REFORM UK’s gains in last week’s local elections south of the border are “good news” for the SNP and bad for Scottish Tories and Labour ahead of next year’s Holyrood elections, according to polling sage Professor Sir John Curtice.
Speaking to BBC Radio Scotland today, the Strathclyde University psephologist argued that the electoral success of Nigel Farage’s party, which gained 600 seats and control of 10 councils in England last week, would cost Labour and the Tories north of the border, further securing the SNP’s position as the biggest party.

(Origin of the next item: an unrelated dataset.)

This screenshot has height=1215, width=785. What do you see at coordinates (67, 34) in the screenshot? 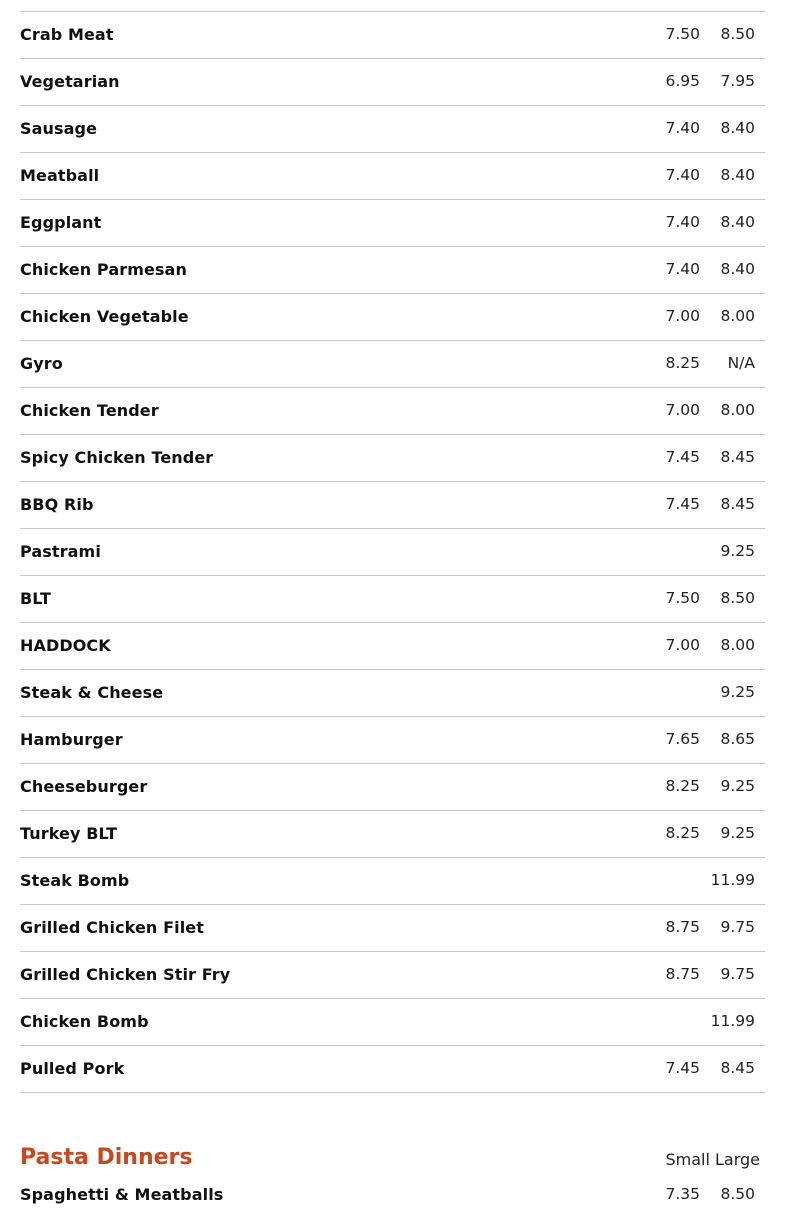
I see `item-name: Crab Meat` at bounding box center [67, 34].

He told the programme there was “no reason to disbelieve” opinion polls predicting Reform were on course to win as many as a dozen seats in Holyrood next May, adding: “I think the message from down south on Thursday is bad news for Anas Sarwar. It’s bad news for the Scottish Conservatives.
“And it is good news for John Swinney, not because it indicates that the SNP are going to ride high in the polls.
“It’s simply that he probably doesn’t have to do an awful lot better than the SNP did last summer — but that, given the way the Holyrood electoral system works, probably means that the SNP would pick up the vast bulk of the first-past-the-post seats.
“That would not be sufficient to give the SNP a majority or anything like it, but certainly would ensure the SNP is still the dominant party in the next Scottish Parliament.”
Such a result would likely secure a historic fourth term in power for the SNP.
But ending on a characteristic note of caution, Professor Curtice noted there was still “a long time to go” until the election.